Parts of the exercise:
1 > Please edit the listing from the line with "Find the location of a" through the end of the listing, replacing "particular" with "specific" and keeping everything else the same.
2 > Carry on the passage about coffee species and their use, starting after its last line.

Passage for review:
^^^^^^^^

FACT 2: Species and Use
There are several species of coffea; the two most well known species are caffea arabica (arabica) and caffea canephora (robusta). Here are a few quick facts:
- Trees usually produce cherries for as long as 60 years (in some cases up to 100!)
- Require substantial amounts of water
- Cultivated at 1300 to 1500 m altitude (susceptible to cold/freezing temperatures)
- Nine months to ripen (Takes roughly 7 years to completely mature)
- More desirable taste characteristices (about 1/2 the caffeine content as robusta)
Arabica Producing Countries: Ethiopia, Yemen, Tanzania, Papua New Guinea, Mexico, Cuba, Jamaica, Haiti, Dominican Republic, Puerto Rico, Venezuela, Martinique, El Salvador, Guatemala, Hawaii, Honduras, Nicaragua, Costa Rica, Panama, Ecuador, Columbia, Peru, Bolivia, Guyana, Paraguay.
Caffea Canephora (robusta)

^^^^^^^^

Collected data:

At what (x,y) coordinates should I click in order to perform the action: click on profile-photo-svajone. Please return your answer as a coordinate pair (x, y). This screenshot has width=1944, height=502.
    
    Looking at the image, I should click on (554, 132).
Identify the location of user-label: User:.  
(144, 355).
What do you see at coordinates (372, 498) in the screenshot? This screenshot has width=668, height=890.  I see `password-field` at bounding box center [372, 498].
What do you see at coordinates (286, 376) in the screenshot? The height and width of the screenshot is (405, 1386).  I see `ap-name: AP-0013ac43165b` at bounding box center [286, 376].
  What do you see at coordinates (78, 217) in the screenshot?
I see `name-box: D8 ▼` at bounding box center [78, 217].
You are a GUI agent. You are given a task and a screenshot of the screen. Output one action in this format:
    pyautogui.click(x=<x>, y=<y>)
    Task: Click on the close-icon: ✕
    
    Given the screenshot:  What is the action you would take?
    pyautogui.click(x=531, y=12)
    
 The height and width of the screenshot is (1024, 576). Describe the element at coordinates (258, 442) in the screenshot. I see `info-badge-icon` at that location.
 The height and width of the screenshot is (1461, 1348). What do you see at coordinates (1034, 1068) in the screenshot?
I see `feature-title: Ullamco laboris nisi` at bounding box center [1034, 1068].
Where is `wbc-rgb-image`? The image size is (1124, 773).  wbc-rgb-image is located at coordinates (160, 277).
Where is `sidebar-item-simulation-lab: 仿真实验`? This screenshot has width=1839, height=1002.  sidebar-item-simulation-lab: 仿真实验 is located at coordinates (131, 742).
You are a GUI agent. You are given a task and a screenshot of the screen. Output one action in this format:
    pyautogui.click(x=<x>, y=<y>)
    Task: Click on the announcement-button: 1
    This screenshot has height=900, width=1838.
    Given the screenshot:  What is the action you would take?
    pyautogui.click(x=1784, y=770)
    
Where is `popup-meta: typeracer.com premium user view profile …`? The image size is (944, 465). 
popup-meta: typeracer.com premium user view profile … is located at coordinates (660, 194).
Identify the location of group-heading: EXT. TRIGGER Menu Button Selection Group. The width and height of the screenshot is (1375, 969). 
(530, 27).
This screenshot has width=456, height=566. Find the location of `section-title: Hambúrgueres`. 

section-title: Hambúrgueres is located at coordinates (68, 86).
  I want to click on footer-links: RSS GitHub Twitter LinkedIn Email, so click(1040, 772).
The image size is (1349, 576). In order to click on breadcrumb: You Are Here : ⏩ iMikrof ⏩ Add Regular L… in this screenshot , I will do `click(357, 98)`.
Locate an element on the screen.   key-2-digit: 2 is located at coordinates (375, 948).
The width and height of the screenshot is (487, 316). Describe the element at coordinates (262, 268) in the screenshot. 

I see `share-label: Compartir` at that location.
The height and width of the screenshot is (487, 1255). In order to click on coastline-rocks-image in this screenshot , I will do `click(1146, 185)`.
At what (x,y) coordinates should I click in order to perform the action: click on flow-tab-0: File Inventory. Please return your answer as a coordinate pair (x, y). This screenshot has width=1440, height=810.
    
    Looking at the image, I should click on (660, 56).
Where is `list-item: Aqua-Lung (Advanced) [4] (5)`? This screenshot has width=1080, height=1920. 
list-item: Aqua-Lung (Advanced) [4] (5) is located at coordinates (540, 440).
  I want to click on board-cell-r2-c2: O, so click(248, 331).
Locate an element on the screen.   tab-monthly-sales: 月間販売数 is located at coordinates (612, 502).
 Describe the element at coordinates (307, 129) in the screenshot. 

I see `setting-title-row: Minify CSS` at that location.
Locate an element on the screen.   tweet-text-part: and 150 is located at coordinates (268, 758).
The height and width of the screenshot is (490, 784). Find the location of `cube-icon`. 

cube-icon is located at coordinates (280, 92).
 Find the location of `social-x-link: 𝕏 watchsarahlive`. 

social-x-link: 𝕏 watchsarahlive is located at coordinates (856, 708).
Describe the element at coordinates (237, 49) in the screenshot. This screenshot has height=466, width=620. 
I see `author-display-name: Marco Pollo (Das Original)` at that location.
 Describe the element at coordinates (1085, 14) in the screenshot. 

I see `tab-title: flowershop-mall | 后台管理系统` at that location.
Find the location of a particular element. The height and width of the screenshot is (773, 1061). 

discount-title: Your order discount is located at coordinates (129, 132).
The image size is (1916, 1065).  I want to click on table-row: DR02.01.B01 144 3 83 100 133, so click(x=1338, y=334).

^^^^^^^^

Answers below:
1 >
Find the location of a specific element. The height and width of the screenshot is (773, 1061). 

discount-title: Your order discount is located at coordinates (129, 132).
The image size is (1916, 1065).  I want to click on table-row: DR02.01.B01 144 3 83 100 133, so click(x=1338, y=334).

2 >
- Trees usually mature within three years
- Can withstand and tolerate environmental conditions better than arabica
- Used in espresso blends to achieve both crema (see pic) and the desired heightened pungency on the palate
- Vast amount of caffeine content, less desired taste (much cheaper than arabica), generally used to make instant coffee
Robusta Producing Countries: Rwanda, Madagascar, Ivory coast, Uganda, Java, Bali, Sulawesi, Borneo, Burundi, Democratic Republic of Congo, Sri Lanka, Angola, Vietnam, Timor.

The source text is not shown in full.